Problem details>
Filter the entries for lines with the word "Viewport".
--- Records for this task ---
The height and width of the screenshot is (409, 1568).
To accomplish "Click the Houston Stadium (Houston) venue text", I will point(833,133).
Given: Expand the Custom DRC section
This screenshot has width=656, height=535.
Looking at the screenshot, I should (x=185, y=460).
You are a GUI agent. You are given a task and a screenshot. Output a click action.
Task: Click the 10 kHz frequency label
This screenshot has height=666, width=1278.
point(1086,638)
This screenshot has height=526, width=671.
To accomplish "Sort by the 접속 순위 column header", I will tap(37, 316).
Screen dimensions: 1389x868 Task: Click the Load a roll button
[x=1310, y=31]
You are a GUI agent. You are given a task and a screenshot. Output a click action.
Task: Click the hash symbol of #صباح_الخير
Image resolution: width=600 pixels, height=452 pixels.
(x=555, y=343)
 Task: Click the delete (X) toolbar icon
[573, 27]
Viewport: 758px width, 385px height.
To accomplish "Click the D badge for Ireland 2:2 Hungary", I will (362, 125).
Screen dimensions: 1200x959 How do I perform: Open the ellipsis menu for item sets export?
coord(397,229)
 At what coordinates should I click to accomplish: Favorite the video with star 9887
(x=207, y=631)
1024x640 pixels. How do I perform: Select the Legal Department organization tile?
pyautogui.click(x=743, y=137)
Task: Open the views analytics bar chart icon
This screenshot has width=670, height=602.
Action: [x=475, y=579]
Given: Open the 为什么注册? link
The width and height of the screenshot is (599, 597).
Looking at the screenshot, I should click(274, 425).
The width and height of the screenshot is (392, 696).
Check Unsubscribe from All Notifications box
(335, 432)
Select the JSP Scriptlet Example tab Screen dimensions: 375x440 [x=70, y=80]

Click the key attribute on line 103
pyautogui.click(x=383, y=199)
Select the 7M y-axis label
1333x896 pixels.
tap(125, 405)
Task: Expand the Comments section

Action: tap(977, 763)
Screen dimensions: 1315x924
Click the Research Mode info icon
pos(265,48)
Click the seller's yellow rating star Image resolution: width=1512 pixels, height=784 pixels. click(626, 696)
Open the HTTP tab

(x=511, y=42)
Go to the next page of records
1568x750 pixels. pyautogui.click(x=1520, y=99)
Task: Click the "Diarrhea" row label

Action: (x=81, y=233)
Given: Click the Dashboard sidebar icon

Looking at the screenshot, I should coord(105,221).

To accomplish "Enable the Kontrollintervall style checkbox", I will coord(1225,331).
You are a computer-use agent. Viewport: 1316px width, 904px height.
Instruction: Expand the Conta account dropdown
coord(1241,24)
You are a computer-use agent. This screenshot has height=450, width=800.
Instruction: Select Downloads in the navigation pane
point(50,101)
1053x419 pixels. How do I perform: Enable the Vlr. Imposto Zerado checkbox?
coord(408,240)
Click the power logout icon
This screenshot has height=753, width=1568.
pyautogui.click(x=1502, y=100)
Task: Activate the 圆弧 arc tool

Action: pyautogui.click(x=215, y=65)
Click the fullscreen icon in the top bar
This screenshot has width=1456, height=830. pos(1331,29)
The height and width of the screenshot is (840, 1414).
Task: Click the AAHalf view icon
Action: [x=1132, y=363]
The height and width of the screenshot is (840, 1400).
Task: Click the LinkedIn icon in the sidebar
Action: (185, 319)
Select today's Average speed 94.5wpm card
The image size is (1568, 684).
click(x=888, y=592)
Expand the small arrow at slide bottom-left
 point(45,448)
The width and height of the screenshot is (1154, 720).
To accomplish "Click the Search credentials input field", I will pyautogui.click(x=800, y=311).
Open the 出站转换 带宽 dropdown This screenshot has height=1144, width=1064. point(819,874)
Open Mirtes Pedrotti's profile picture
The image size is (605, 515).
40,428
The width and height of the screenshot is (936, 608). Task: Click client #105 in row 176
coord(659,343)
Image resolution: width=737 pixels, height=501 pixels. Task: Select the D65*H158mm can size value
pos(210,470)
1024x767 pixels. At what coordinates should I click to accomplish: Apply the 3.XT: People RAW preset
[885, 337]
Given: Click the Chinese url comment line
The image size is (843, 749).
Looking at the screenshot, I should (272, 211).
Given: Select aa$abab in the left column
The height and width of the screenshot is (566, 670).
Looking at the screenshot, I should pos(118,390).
---
Solution to this exercise>
Viewport: 758px width, 385px height.
You are a computer-use agent. Viewport: 1316px width, 904px height.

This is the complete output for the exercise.